Une nouvelle illustration de ce fléau que constitue le harcèlement moral au travail: peu importe, nous dit la Cour de cassation dans un arrêt du 12 février 2014, que les faits se soient déroulés sur une courte période pour constituer un harcèlement condamnable.

Une salariée a été engagée le 2 février 2009 par la société Agence sensorielle, ayant pour activité la production de films et de programmes audiovisuels dans le domaine hospitalier, en qualité de rédactrice en chef adjointe. Le contrat de travail prévoyait que la salariée exercerait ses fonctions dans un établissement de l'Agence sensorielle à Paris ou à Fontenay-sous-Bois ou à son domicile. L'intéressée a exercé ses fonctions à son domicile et a été licenciée le 20 juillet 2009 pour avoir refusé de travailler à l'agence située à Fontenay-sous-Bois.

Contestant son licenciement et estimant avoir subi un harcèlement moral, elle a saisi la juridiction prud'homale de diverses demandes et notamment une somme de 15.000 euros à titre de dommages et intérêts.

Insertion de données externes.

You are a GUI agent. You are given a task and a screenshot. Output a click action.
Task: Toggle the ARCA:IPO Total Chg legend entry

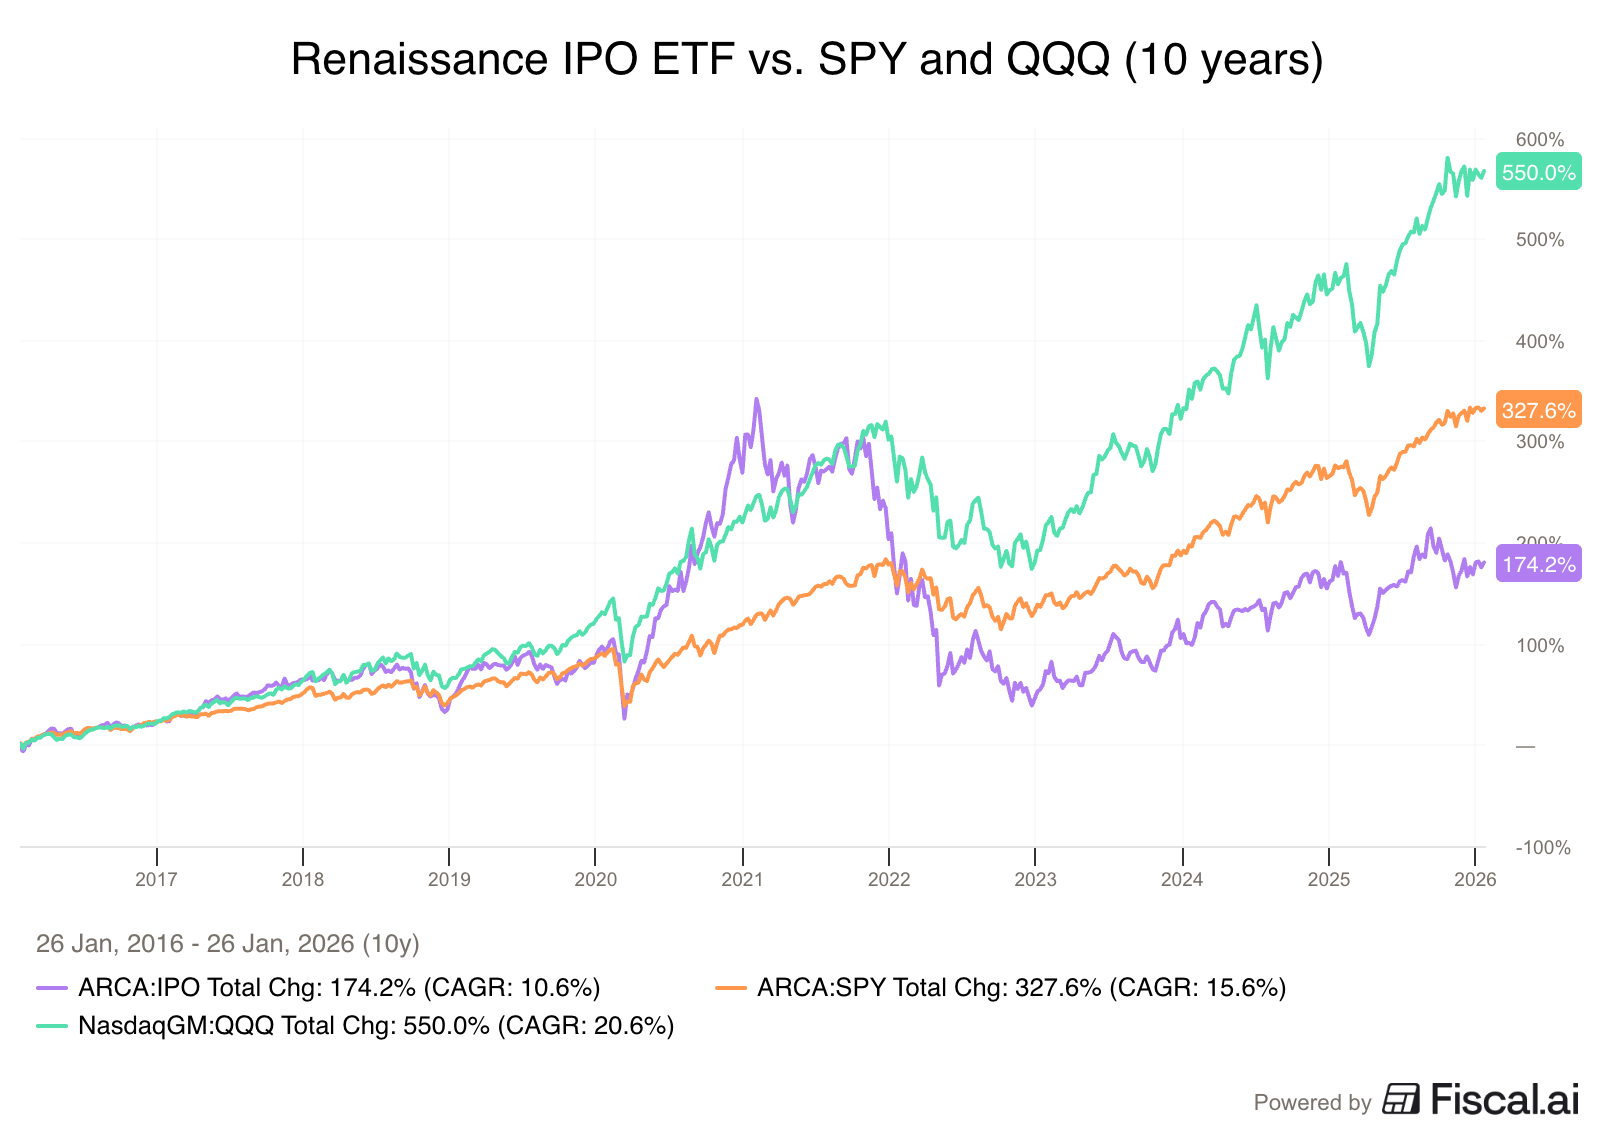[339, 988]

Elle en est déboutée par la Cour d'appel de Versailles qui retient que la salariée invoquait une attitude méprisante de la part de son directeur ainsi que divers faits ayant porté sans plus d'égard une atteinte à sa santé, tels qu'une interdiction faite à ses collègues de lui parler aux fins de la pousser à la faute, une critique de sa vie privée, le non-versement de salaire aux fins de la contraindre à démissionner, la résiliation de sa ligne téléphonique, une absence de transmission de consigne malgré ses demandes, un retrait de dossiers, une mise à l'écart et une absence de réponse de la direction à tous ces faits dénoncés par courriels des 22 juin et 22 juillet 2009. Mais qu'en réalité c'est le refus opposé par la salariée de venir travailler à Fontenay-sous-Bois qui a créé au sein de l'entreprise des tensions et qu'ainsi, par son attitude personnelle ayant alors changé à l'égard de son employeur, elle a elle-même contribué à sa propre mise à l'écart, tandis que les faits dénoncés et à tort argués de harcèlement moral se sont produits sur une période de moins d'un mois avant le licenciement, ce qui exclut le caractère répété desdits agissements exigé par la loi, alors surtout que le différend était déjà né entre la salariée et son employeur à propos du lieu d'exercice du travail.

Mais la Cour de cassation censure ce raisonnement à juste titre: en effet, alors que la salariée était en droit de refuser la modification de son contrat de travail que lui imposait l'employeur, et que la double circonstance que les faits invoqués par l'intéressée s'étaient déroulés sur une période de moins d'un mois et que le différend était déjà né avec son employeur était inopérante au regard de la définition légale du harcèlement moral, la cour d'appel a violé les dispositions de l'article 1152-1 du code du travail.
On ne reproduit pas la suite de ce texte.